Fibroblast growth factors (FGFs) are well known to have mitogenic, chemotactic, and angiogenic activities in cells of mesodermal and neuroectodermal origin. FGF signaling plays a crucial role in pituitary development [9, 10]. FGF receptor 4 (FGFR4) is a member of a family of transmembrane receptors with ligand-induced tyrosine kinase activity which have been implicated in tumorigenesis. A single nucleotide polymorphism (SNP) at codon 388 of FGFR4 (Gly388Arg), which encodes an amino acid in the transmembrane domain of the FGFR4 gene, was reported to be associated with poor outcome in sarcoma [11], prostate [12], lung [13, 14], colon [15], and head and neck carcinomas [16], melanoma [17], and advanced breast cancer [18]. In addition, this SNP was associated with more aggressive clinical behavior and resistance to mTOR inhibition therapy in patients with pancreatic neuroendocrine tumors [19]. Furthermore, more recently we showed that the FGFR4-R388 allele is associated with tumor growth and responsiveness to dexamethasone in Cushing’s disease [20].

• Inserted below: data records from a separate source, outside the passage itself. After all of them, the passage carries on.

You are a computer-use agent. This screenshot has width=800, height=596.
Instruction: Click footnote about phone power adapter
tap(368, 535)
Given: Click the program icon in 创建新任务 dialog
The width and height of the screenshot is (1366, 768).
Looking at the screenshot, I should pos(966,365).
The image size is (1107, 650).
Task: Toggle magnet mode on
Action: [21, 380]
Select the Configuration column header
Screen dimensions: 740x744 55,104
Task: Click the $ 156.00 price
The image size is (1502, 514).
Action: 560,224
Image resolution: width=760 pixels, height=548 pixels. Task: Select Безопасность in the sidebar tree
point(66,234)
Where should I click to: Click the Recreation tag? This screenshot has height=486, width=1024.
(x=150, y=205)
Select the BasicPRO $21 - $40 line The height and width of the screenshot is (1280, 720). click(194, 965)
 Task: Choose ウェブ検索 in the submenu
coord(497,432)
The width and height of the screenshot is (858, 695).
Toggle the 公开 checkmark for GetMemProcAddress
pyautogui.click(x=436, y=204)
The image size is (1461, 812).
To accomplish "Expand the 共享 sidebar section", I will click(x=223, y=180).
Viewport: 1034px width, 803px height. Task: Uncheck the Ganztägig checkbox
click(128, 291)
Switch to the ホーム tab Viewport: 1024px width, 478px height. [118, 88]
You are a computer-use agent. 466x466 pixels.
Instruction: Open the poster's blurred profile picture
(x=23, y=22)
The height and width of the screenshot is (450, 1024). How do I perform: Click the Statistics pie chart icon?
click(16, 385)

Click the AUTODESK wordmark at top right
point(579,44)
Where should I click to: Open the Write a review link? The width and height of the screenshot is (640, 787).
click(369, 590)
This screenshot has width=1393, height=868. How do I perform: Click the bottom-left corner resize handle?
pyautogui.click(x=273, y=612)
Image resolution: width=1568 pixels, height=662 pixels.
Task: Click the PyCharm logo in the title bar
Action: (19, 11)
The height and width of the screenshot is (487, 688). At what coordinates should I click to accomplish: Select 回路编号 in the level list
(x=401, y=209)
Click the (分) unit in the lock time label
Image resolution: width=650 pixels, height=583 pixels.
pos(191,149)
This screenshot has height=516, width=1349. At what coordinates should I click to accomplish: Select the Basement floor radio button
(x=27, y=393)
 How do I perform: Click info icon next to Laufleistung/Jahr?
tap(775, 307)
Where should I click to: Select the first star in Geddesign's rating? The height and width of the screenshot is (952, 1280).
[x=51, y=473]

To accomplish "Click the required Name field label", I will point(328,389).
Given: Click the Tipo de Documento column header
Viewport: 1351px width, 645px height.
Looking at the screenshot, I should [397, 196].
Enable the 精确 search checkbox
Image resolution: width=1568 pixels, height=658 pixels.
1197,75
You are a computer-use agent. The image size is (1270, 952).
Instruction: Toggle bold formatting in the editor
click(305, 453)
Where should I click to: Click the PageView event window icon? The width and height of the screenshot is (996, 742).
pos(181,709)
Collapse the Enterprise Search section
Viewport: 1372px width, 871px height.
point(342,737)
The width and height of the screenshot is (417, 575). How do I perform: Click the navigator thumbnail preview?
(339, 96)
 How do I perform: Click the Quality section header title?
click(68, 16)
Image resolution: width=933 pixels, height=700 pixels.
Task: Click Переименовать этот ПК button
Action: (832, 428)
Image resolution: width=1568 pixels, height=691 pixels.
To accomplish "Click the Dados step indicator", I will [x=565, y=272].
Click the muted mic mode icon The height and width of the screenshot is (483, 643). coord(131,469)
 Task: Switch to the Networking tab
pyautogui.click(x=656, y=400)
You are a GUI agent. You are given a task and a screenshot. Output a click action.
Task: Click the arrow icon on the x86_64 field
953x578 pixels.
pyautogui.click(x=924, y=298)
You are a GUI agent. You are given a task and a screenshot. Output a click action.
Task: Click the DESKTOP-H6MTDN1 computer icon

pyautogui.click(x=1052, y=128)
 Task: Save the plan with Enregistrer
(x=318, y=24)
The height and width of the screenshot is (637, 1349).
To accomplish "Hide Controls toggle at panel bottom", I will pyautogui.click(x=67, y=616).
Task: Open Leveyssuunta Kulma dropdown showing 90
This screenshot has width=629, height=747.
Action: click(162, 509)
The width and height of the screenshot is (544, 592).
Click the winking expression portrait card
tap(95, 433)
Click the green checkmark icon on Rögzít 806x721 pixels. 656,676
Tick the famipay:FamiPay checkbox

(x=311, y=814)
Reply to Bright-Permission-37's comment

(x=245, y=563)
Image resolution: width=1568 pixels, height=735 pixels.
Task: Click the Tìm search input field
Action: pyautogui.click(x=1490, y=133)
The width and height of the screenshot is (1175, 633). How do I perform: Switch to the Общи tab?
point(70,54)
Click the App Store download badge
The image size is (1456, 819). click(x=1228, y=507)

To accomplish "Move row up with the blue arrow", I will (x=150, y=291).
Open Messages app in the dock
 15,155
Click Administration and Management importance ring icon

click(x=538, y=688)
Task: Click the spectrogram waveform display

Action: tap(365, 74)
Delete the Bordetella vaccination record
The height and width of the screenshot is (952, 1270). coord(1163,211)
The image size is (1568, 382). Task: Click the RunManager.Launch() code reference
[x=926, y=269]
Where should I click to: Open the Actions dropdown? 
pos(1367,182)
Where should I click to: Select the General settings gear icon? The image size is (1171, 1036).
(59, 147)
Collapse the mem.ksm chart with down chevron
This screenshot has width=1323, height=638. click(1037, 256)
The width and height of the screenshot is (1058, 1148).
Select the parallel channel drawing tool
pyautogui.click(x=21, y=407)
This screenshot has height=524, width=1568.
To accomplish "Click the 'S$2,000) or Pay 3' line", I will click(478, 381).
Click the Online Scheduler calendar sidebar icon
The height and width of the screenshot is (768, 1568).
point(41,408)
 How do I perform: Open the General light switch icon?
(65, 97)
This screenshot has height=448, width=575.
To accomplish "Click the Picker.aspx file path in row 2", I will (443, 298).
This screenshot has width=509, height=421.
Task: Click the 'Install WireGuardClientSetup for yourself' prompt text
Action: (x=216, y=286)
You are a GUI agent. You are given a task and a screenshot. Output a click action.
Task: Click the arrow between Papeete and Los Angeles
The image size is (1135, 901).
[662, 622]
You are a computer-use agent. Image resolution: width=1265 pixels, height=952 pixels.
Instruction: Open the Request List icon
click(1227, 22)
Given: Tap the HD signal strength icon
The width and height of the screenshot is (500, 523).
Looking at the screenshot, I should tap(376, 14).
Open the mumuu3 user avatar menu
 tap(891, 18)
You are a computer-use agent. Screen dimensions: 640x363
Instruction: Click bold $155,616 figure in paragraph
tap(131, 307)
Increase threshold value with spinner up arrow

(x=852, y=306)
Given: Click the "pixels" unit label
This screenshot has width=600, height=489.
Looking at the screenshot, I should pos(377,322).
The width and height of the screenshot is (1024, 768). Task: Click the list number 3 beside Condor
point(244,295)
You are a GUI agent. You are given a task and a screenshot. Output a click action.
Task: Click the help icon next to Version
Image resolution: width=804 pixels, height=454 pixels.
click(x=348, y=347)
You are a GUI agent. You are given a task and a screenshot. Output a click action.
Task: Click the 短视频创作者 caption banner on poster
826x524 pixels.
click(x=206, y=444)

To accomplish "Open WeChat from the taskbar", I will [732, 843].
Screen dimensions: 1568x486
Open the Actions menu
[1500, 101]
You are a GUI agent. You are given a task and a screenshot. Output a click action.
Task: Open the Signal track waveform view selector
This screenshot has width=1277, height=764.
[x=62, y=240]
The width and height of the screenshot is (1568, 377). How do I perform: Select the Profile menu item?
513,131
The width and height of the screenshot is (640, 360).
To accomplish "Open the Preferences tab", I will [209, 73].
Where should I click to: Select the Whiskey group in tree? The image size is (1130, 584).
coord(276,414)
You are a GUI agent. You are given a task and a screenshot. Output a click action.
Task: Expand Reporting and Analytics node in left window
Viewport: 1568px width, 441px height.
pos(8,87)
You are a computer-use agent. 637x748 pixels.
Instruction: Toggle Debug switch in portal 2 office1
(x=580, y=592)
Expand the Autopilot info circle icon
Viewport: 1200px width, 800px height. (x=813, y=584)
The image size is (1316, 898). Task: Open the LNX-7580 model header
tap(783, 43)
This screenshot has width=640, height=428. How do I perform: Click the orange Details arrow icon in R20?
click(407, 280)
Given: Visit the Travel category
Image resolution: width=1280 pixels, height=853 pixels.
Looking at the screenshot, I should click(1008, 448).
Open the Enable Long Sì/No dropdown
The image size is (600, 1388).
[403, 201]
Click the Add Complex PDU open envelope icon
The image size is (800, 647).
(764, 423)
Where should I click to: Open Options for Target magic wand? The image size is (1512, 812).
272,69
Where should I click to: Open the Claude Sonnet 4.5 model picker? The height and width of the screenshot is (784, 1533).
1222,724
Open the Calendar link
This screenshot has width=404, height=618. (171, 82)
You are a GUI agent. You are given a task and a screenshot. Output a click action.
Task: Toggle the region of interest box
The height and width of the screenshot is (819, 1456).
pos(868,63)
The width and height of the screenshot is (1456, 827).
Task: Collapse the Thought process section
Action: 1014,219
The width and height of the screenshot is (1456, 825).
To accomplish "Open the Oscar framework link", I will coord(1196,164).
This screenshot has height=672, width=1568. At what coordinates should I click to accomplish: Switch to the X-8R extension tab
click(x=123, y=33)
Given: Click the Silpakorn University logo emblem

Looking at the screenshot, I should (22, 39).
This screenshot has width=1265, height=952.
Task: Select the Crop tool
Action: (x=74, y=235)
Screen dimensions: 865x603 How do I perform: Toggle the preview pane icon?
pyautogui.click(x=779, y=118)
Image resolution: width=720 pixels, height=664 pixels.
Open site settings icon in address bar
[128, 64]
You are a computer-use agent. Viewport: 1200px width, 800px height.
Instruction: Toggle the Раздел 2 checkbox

Acromegaly is an endocrine disorder characterized by increased circulating insulin-like growth factor-1 (IGF-1) levels usually due to a GH-secreting pituitary adenoma, leading to significant morbidity and excess mortality [21, 22]. Normalization of GH and IGF-1 levels results in an improvement of comorbidities [23-25] and a reduction in mortality [26-28]. Therapeutic options for patients with acromegaly include surgical removal of the GH-secreting pituitary adenoma, radiation therapy, and medical therapy with somatostatin analogs (SSAs), dopamine agonists, and/or a GH-receptor antagonist. SSAs can be used as the initial therapy or as a second therapy after failure of surgical treatment to achieve cure. They produce their effects, reduction of cell proliferation and inhibition of hormone production, by binding and activating somatostatin receptors (SSTRs), mainly SSTR2 and 5, expressed on the cell surface. However, some acromegalic patients show resistance to SSAs with failure of IGF-1 normalization. The predictive factors of responsiveness to SSAs include patient age, tumor size, baseline IGF-I or GH levels, and the pathological variant of GH-secreting adenoma [29-31]. In addition, molecular studies have examined the role of SSTR expression levels [32-34], mutation or polymorphism in SSTR 5 gene [35, 36], and decreased sensitivity of SSTR proteins [37-39], however, these studies have not fully explained the mechanisms of resistance to SSAs in acromegalic patients.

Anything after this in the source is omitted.